Take each line below that has "location" and copy it.

[Entries taken from a collection]
• • • • • • •
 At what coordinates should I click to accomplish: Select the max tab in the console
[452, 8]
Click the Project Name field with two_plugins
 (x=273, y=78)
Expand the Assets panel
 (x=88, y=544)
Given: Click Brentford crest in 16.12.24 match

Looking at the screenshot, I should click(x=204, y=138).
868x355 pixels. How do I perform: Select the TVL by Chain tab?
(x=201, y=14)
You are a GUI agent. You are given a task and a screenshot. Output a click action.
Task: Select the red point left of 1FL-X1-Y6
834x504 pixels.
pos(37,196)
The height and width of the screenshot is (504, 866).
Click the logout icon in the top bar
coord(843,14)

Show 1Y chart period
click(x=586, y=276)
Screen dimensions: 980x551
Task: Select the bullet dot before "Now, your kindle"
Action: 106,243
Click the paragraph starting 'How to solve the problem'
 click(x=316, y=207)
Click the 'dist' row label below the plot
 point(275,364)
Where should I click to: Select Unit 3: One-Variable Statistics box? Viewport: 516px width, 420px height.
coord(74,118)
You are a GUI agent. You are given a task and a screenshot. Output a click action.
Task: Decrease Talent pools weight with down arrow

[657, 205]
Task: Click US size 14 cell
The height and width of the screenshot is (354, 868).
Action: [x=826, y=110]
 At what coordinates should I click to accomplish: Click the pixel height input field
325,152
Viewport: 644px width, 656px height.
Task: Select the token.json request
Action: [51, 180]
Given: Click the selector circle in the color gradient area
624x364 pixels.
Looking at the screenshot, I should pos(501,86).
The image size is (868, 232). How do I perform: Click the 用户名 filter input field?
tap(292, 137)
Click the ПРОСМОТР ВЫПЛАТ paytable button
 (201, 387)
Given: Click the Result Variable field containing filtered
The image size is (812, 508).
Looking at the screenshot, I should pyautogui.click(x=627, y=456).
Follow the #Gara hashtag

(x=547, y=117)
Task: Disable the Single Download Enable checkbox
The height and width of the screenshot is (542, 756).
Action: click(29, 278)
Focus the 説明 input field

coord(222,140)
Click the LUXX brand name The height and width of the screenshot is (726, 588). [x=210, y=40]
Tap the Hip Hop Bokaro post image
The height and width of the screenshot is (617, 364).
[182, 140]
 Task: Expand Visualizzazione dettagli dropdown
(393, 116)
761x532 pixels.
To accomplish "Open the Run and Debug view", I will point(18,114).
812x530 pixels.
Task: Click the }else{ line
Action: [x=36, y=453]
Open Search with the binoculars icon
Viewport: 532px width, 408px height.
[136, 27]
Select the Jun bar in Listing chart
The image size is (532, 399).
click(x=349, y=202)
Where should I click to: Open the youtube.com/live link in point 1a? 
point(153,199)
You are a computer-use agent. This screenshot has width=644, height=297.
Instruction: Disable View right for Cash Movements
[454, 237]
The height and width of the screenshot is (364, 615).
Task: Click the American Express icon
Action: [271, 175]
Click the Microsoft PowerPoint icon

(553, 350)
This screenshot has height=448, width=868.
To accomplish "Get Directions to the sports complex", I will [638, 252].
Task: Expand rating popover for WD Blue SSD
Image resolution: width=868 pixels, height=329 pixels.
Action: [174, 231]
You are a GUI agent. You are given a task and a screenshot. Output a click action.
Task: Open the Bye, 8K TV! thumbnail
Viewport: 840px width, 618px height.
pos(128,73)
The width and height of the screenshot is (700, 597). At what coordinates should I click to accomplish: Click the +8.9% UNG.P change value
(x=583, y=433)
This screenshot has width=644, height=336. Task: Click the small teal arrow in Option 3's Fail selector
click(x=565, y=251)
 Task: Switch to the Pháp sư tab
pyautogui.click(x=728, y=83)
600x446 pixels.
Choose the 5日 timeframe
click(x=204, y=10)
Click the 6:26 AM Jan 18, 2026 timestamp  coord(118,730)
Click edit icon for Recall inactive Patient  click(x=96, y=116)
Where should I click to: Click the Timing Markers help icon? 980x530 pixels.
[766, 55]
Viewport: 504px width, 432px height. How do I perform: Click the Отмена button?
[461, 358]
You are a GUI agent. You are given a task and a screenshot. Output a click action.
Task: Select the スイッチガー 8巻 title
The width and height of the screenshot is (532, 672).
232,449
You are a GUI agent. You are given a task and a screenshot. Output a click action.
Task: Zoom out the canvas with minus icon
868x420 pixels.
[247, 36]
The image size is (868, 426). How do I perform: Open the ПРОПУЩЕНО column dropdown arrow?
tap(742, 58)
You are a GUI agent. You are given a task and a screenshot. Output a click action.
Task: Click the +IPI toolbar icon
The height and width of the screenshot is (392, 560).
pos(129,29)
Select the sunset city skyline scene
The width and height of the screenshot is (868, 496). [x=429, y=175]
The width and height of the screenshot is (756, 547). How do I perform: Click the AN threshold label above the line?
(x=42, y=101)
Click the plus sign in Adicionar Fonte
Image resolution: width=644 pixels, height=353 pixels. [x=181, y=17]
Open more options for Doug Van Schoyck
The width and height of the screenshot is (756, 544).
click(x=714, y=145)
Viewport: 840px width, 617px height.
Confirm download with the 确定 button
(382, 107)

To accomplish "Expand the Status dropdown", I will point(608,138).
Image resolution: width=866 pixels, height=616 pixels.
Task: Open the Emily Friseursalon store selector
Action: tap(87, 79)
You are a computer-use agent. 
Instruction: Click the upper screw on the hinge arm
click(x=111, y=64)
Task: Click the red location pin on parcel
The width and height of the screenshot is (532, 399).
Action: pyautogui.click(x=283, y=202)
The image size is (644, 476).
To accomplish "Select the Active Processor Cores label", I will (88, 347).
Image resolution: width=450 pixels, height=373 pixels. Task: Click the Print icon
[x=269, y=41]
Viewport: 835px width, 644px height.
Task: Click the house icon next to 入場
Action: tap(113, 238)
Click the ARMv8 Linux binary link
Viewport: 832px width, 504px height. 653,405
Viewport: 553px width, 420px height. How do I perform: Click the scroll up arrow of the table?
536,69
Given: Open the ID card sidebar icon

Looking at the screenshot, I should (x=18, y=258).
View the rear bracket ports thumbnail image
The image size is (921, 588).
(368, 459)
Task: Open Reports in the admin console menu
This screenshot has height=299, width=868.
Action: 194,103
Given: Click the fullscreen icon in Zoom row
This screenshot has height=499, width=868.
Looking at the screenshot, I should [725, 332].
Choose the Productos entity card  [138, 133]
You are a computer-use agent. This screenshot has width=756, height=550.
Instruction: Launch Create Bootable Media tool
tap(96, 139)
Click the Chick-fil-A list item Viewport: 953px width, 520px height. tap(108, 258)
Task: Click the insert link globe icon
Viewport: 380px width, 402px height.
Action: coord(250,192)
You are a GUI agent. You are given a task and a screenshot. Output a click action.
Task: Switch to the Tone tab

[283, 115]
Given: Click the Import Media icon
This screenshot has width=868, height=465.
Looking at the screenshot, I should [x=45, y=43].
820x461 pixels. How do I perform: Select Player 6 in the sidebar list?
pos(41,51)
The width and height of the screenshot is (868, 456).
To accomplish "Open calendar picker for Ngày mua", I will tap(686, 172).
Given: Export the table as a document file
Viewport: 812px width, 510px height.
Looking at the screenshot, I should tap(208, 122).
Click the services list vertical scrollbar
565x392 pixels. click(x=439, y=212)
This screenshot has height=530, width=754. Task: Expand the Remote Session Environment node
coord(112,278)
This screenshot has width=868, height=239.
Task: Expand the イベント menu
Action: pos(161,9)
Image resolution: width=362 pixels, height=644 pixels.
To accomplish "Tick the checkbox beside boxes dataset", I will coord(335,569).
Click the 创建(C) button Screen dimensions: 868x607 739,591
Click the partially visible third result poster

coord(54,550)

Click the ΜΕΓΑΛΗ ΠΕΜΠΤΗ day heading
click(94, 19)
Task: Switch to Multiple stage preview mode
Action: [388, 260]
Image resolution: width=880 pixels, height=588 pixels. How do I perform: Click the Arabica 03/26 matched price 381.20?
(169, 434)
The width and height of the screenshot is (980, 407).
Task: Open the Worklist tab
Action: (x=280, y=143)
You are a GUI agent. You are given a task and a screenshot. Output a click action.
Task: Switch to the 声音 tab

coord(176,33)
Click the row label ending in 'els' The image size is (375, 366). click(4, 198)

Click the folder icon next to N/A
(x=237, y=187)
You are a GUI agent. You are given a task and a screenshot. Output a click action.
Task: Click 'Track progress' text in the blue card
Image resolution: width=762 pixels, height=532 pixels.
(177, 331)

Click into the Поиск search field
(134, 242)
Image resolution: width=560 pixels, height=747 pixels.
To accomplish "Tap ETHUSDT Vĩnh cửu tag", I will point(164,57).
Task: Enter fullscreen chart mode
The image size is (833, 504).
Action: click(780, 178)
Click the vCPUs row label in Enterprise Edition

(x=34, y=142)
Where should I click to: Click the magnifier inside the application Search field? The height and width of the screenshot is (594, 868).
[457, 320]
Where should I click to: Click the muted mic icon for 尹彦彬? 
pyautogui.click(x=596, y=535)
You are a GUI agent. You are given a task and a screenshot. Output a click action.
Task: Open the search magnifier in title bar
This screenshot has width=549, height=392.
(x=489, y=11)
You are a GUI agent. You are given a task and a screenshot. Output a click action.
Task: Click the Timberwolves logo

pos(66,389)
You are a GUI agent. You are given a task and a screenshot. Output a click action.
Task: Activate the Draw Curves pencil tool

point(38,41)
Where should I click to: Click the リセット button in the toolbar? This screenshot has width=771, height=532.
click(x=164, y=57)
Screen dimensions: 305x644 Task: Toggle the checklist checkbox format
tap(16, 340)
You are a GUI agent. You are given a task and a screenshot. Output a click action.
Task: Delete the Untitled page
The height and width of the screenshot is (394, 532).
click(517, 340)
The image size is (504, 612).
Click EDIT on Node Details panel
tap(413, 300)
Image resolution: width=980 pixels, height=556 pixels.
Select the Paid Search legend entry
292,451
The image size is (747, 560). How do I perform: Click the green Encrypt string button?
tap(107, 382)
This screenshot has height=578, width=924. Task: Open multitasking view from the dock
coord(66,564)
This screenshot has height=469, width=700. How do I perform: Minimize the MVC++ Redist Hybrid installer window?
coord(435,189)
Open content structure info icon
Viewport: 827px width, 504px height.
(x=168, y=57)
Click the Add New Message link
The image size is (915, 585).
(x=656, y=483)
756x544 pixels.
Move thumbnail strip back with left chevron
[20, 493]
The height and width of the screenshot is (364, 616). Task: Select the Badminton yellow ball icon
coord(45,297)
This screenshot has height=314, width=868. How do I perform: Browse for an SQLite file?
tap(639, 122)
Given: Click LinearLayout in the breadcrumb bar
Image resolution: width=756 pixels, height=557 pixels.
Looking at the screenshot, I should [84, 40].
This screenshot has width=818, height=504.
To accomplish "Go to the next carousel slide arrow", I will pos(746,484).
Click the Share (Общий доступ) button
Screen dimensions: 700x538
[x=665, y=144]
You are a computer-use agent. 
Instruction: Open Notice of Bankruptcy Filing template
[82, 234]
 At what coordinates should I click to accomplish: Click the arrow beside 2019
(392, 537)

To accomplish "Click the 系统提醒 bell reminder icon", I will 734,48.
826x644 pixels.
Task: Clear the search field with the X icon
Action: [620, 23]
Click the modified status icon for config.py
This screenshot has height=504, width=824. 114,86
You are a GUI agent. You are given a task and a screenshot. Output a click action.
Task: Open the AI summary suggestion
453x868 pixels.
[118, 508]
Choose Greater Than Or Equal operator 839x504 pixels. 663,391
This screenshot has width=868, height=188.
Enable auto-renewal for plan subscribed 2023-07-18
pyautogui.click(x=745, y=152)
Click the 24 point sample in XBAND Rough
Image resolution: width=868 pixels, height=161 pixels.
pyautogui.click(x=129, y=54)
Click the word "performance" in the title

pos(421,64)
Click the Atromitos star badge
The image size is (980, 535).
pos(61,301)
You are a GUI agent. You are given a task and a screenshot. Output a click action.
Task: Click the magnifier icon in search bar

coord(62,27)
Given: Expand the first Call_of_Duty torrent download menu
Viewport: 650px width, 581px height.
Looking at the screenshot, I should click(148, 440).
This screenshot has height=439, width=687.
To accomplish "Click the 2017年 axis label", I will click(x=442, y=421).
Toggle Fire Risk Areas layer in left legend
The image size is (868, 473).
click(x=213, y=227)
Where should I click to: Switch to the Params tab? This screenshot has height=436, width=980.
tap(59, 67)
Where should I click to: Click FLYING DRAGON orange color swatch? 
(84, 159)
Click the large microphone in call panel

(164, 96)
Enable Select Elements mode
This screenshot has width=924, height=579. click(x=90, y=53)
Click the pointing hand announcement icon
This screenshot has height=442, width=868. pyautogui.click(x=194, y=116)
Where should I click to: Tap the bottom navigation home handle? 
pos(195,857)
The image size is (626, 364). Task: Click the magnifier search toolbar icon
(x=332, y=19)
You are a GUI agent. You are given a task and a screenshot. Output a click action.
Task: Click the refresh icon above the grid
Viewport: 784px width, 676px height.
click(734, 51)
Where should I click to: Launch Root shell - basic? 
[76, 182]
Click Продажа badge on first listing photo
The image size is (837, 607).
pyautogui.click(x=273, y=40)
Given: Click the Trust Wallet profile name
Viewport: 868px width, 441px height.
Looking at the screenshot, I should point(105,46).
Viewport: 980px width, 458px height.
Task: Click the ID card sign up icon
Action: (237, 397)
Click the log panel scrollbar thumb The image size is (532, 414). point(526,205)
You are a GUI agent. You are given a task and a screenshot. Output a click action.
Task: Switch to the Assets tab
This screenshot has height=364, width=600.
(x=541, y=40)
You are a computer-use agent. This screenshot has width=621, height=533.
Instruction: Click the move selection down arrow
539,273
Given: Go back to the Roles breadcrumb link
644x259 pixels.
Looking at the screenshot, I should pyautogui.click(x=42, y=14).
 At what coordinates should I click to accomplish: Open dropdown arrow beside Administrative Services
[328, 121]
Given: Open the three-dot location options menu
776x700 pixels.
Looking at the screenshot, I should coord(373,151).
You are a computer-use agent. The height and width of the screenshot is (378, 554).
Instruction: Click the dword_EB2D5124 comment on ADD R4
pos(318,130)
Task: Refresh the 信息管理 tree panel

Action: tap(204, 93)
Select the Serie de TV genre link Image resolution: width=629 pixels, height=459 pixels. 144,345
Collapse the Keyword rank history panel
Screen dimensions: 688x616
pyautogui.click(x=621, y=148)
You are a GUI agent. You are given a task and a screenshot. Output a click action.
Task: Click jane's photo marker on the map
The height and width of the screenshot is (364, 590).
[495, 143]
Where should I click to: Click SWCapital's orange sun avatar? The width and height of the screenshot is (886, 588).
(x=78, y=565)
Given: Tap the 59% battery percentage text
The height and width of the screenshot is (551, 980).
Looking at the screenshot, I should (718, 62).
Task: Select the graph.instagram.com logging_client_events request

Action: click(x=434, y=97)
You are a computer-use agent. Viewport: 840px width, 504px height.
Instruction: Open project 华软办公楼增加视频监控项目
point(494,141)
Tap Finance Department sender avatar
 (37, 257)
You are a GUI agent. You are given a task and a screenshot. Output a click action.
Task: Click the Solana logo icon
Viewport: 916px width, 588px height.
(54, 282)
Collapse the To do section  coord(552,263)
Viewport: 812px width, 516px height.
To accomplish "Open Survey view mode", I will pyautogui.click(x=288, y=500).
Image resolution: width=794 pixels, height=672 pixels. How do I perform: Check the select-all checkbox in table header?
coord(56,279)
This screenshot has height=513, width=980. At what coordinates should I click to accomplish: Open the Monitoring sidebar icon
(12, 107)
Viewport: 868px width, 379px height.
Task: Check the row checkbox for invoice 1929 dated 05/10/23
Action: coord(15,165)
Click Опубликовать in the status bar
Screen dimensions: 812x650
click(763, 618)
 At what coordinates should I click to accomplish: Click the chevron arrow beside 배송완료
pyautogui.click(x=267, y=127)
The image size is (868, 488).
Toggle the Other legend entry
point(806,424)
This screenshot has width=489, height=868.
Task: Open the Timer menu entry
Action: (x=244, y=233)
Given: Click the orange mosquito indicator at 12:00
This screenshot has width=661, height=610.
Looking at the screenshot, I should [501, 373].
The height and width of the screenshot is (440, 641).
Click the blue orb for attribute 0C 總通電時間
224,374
• • • • • • •
ANSWER
Task: Click the red location pin on parcel
Given: Open the three-dot location options menu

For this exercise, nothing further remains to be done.